## YOUR ASSIGNMENT
Retype each record exactly; no pictures.

Stored records
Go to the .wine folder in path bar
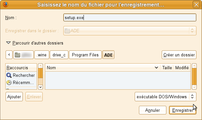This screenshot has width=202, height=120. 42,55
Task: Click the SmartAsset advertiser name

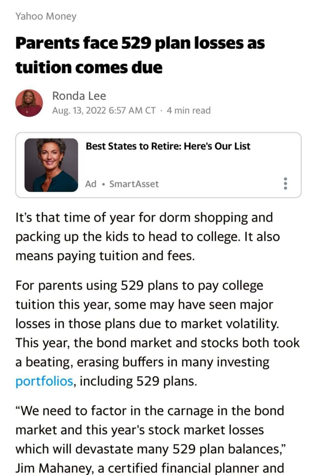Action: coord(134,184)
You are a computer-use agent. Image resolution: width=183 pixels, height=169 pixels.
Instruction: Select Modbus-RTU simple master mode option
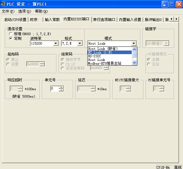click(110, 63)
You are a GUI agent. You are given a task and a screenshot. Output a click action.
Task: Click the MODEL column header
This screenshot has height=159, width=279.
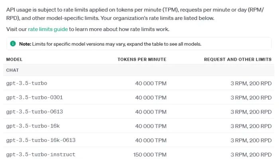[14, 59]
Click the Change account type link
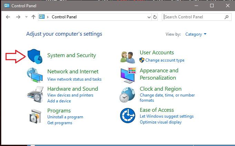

## SOLUTION FOR THIS EXERCISE
Go to the .wine folder in path bar
This screenshot has width=202, height=120. 42,55
Task: Click the SmartAsset advertiser name

Action: coord(134,184)
You are a computer-use agent. Image resolution: width=183 pixels, height=169 pixels.
Instruction: Select Modbus-RTU simple master mode option
click(110, 63)
You are a GUI agent. You are given a task and a screenshot. Output a click action.
Task: Click the MODEL column header
This screenshot has height=159, width=279.
[14, 59]
Click the Change account type link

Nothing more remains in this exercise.